**EXTRAIT CHOISI:**

⁂

Les organisations de l’ONU, à l’image de la FAO, qui tient actuellement sa 32e conférence régionale pour l’Afrique, multiplient les alertes. Des millions de personnes supplémentaires pourraient basculer dans l’enfer de la faim.
Publié leJeudi 14 Avril 2022Nadjib Touaibia AFP
L’Organisation des Nations unies pour l’alimentation et l’agriculture (FAO) tient sa 32e conférence régionale centrée sur l’Afrique, plus que jamais menacée d’une crise alimentaire de grande ampleur. Réunis depuis lundi jusqu’au 13 avril à Malabo, en Guinée équatoriale, plus de cinquante ministres africains, des représentants de pays observateurs, de l’Union africaine, des organisations donatrices, de la société civile et du secteur privé prennent ensemble la mesure de la tragédie annoncée. Un « ouragan de famine et un effondrement du système alimentaire mondial », prédisait à la mi-mars le secrétaire général de l’ONU, Antonio Guterres.
La situation est désormais évaluée et appréhendée en termes d’alerte et d’urgence. Le sous-directeur général de la FAO et représentant régional pour l’Afrique parle de « pandémie silencieuse de pauvreté, de faim et de sous-alimentation, et d’extrême vulnérabilité aux chocs » sur le continent.
Le prix des céréales a augmenté de 17 % en un mois
Le constat est terrible en effet pour les pays pauvres, déjà confrontés à une crise alimentaire (dérèglements climatiques, conflits), ou considérablement fragilisés par les hausses de prix et la spéculation boursière autour de produits essentiels.

⁂

**ENTRÉES FOURNIES:**
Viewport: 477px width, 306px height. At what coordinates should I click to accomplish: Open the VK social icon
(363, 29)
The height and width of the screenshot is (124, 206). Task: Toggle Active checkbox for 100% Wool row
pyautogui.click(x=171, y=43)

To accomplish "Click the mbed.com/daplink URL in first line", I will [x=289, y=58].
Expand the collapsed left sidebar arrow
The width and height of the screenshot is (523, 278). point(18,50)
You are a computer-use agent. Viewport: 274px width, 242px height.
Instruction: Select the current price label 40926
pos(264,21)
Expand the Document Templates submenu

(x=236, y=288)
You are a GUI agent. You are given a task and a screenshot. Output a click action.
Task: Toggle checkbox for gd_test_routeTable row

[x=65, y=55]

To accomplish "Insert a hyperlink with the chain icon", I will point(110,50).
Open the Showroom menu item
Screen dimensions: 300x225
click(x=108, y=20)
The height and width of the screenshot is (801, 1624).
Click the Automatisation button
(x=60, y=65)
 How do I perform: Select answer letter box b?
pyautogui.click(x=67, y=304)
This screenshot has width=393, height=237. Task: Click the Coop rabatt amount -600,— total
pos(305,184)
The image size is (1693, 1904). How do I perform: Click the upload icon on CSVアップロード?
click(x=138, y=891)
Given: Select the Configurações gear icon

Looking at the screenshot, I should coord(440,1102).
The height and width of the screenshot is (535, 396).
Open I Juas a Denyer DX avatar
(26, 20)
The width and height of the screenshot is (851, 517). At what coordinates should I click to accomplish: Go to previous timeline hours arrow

⁂

**CONSIGNES:**
- a) D'après l'article sur la crise alimentaire en Afrique, dans quelle ville se tient la 32e conférence régionale de la FAO ?
- b) Poursuivez l'article sur la crise alimentaire en Afrique en reprenant après sa dernière phrase.

**RÉPONSES PAR TÂCHE:**
- a) À Malabo, en Guinée équatoriale.

- b)
La FAO rappelle que l’Afrique comptait plus de 280 millions de personnes sous-alimentées avant la pandémie de Covid. En Afrique de l’Ouest et au Sahel, l’insécurité alimentaire a fait un bond sans précédent, touchant 10,8 millions de personnes en 2019 et 40,7 millions en 2022. Avec la guerre en Ukraine, c’est désormais une course contre la montre pour éviter que des millions d’autres personnes ne basculent dans cet enfer. En cause, la flambée des prix. La FAO estime qu’ils ont augmenté de 12,6 % par rapport à février et de 33,6 % par rapport à mars 2021. Les céréales, aliment essentiel, ont connu une hausse de 17 % en un mois (19,7 % pour le blé et 19,1 % pour le maïs). Huiles végétales, viande, produits laitiers, sucre… rien de ce qui constitue le panier moyen du consommateur n’est épargné, partout les indices de hausse s’évaluent à deux chiffres.
Le Programme alimentaire mondial (PAM), qui s’adresse à quelque 125 millions de personnes dans le monde, s’approvisionnait en céréales, pour l’essentiel en Ukraine. Il dresse à présent de sombres perspectives. « La dernière chose que nous voulions faire au PAM est de prendre la nourriture d’enfants affamés pour la donner à des enfants qui meurent de faim », a mis en garde, fin mars, son directeur, David Beasley, devant le Conseil de sécurité des Nations unies. La spirale de l’horreur dans un monde qui regorge pourtant de richesses.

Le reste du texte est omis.